:: Task item ::
Find the string "will" in the data, and copy out each line that has it.

Exercise input Start Marker

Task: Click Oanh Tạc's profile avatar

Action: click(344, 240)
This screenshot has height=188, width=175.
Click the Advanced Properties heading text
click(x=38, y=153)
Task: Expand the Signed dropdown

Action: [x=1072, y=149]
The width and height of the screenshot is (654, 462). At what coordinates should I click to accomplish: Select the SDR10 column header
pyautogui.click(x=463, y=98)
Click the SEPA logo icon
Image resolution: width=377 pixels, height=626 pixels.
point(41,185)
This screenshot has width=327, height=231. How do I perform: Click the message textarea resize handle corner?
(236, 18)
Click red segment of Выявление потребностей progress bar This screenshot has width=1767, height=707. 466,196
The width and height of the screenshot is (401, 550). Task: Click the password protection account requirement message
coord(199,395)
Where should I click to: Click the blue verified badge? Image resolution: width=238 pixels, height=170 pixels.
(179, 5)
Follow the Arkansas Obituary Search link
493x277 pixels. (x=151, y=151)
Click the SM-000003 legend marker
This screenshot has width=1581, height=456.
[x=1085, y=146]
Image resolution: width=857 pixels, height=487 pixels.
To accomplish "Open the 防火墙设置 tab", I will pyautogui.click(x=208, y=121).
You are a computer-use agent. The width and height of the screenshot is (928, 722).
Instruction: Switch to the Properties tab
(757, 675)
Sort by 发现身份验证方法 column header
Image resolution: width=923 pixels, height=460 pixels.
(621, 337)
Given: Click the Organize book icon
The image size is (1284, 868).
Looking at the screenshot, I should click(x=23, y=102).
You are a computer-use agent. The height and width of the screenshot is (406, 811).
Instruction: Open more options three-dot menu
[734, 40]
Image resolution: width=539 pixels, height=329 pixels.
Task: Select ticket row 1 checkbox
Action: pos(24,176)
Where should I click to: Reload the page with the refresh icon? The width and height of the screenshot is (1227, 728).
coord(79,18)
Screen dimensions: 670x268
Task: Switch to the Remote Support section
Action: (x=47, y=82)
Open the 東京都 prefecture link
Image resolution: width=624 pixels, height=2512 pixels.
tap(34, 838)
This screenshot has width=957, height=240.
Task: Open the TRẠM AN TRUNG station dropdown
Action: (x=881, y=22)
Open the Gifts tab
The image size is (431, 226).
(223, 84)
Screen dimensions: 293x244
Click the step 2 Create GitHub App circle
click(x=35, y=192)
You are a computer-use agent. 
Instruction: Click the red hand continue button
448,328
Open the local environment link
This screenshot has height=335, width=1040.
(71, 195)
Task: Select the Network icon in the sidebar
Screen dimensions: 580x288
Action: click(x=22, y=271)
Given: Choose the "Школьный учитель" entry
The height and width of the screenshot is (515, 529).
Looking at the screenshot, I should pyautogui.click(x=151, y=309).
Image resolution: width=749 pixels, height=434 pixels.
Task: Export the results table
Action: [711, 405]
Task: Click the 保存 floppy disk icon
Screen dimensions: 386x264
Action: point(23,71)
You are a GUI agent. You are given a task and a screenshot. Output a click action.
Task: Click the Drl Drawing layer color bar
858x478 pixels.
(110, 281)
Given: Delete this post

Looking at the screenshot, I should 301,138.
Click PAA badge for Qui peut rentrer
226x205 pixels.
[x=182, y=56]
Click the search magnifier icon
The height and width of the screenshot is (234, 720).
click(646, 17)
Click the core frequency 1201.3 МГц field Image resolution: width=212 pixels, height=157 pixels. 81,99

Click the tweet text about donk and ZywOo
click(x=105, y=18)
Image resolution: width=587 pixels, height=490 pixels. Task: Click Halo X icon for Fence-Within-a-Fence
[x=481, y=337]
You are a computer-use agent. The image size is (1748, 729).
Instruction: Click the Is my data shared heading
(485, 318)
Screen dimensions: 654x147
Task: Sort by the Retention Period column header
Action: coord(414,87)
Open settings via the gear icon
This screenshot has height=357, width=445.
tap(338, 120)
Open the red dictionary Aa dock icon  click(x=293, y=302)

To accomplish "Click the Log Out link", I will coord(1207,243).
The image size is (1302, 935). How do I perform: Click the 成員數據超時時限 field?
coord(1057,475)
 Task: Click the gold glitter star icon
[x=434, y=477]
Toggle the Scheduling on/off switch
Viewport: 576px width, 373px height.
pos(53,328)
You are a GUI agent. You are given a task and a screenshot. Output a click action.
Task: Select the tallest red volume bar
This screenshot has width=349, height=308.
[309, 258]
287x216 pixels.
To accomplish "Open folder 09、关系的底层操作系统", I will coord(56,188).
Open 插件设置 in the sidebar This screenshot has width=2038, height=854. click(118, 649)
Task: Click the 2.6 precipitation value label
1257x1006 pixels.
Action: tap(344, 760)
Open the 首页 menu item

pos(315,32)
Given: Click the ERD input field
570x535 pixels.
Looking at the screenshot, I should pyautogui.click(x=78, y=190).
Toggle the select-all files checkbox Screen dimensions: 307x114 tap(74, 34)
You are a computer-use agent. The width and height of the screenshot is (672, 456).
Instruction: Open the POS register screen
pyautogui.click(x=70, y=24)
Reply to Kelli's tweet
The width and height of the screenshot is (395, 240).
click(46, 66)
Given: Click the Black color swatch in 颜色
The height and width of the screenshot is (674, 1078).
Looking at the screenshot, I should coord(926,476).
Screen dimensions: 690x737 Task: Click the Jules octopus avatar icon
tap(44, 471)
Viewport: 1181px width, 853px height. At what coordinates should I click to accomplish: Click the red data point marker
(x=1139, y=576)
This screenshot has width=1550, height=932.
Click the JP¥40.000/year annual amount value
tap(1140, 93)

Exercise input End Marker

:: Answer to the problem ::
To accomplish "Open the 防火墙设置 tab", I will pyautogui.click(x=208, y=121).
To accomplish "Click the Log Out link", I will coord(1207,243).
To accomplish "Open folder 09、关系的底层操作系统", I will coord(56,188).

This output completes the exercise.